The statement made no mention of Amin’s role as CEO of MGA Health Management, a company that began managing Irwin County Hospital in 1996, according to the medical center’s website.
According to the statement, Amin operated on two detained women who were referred to the hospital for hysterectomies. Heath Clark, the hospital’s general counsel, did not respond to questions about whether Amin performed hysterectomies in cases where the women were referred for another initial cause.
It took 30 years to achieve residency and now the arrival of the card is delayed.
Clark also did not say how many procedures he had performed that could put women’s ability to have children at risk, including removal of ovaries or fallopian tubes.
Scott Grubman, Amin’s attorney, did not respond to a request for comment.
The accusations against the doctor were first revealed in a complaint filed last week by a nurse at the Irwin County Detention Center. The nurse, Dawn Wooten, claimed that many of the women were taken to a gynecologist, whom she did not identify, and referred to as the “uterus collector” due to the large number of hysterectomies he had performed.
Even DNA tests would request the immigration authorities. To see more from Telemundo, visit now.telemundo.com
The Associated Press reported Friday that at least eight women have been referred to Dr. Amin since 2017 for gynecological care.

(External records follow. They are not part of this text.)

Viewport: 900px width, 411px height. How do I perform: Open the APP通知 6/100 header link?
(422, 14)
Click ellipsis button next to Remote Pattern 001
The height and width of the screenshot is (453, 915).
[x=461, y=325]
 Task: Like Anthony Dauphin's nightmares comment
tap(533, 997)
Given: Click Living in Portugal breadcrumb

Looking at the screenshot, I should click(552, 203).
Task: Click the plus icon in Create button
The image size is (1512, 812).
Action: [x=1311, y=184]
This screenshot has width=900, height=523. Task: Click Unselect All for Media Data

Free said Tuesday that a team of attorneys had heard from dozens more women who had raised concerns about the doctor.
“It was a long time ago to stop sending women to this doctor and the companies that provide services on his behalf,” Free said, adding that he is concerned that women detained at the facility could be retaliated against for reporting the doctor.
Scott Sutterfield, an executive at LaSalle Corrections, the company in charge of managing the detention center, indicated that the company “would not take or threaten to take any action” against detainees who report information “in good faith.”